*Assignment:* Wherever a line in the material contains the word "Política", copy that line.

==================================================

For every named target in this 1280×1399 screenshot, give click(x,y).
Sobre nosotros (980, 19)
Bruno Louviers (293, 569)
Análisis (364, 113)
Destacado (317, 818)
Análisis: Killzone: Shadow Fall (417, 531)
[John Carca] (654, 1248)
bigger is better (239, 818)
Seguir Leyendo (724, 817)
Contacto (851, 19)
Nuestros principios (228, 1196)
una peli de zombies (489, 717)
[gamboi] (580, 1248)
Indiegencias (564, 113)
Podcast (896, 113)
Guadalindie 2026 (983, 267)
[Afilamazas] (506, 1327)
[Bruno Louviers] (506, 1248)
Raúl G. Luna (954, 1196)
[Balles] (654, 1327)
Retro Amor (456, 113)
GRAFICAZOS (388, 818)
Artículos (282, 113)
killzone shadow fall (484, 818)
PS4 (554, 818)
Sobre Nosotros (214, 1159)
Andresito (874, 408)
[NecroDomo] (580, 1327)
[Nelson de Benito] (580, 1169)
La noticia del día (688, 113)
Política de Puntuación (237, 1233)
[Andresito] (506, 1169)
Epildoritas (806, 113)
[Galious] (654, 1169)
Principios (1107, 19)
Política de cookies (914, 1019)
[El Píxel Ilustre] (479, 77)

==================================================

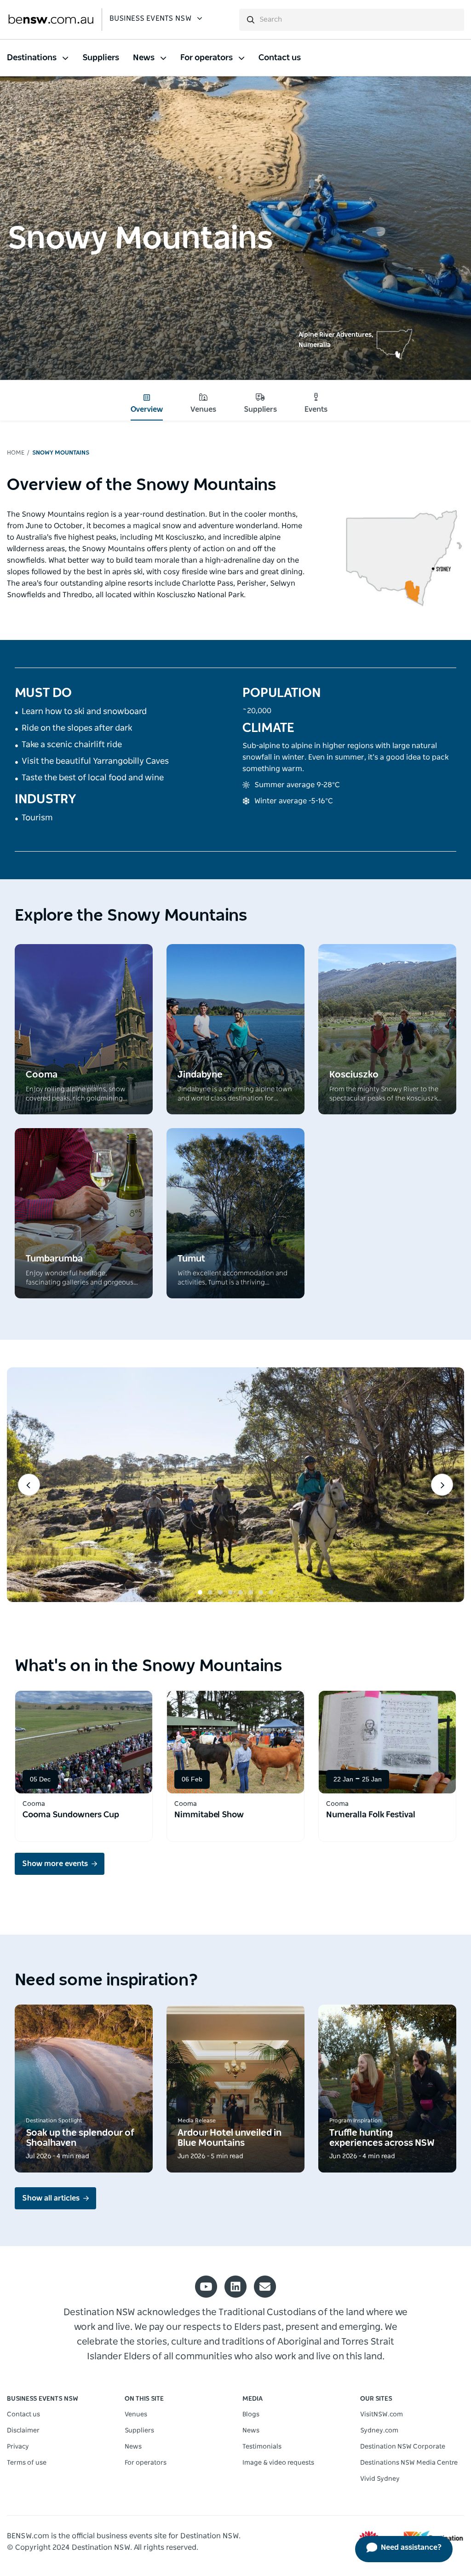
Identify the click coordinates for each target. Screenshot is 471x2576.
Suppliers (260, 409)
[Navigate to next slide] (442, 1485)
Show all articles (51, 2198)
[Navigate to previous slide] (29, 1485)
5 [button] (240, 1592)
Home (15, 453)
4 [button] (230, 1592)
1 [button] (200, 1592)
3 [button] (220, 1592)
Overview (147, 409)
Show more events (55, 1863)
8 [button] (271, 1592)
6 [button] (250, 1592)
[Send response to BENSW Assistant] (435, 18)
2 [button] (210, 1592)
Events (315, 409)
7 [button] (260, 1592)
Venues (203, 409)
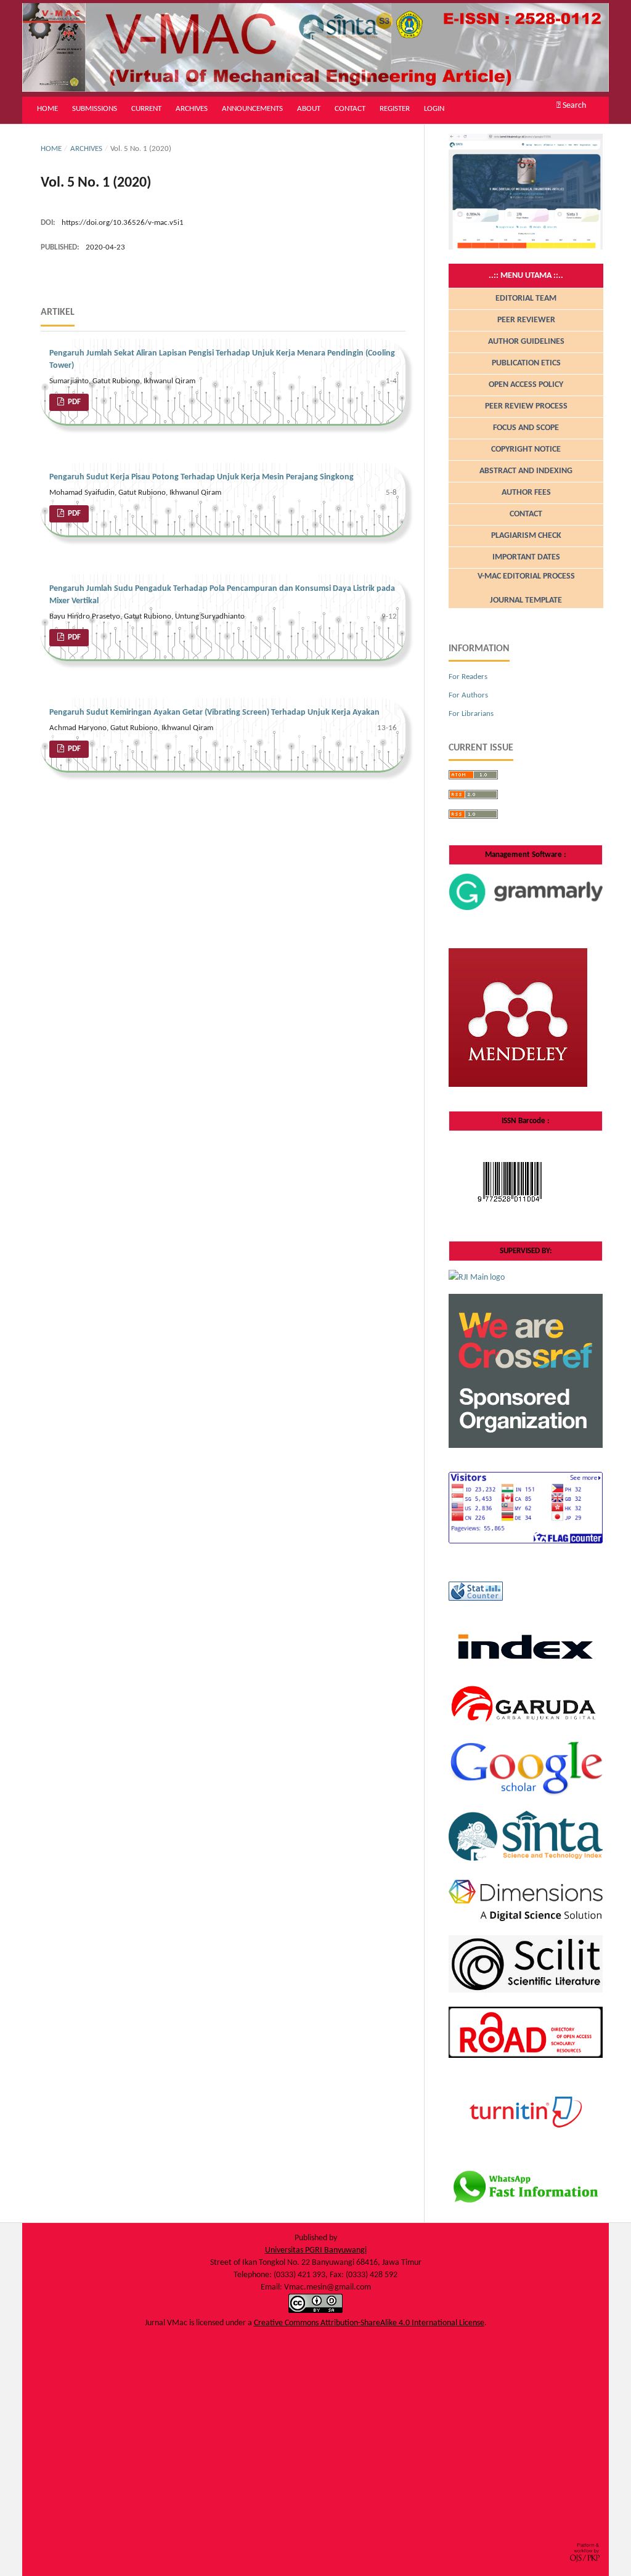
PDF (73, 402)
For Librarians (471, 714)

==================================================

*Answer to this problem:*
Política de Puntuación (237, 1233)
Política de cookies (914, 1019)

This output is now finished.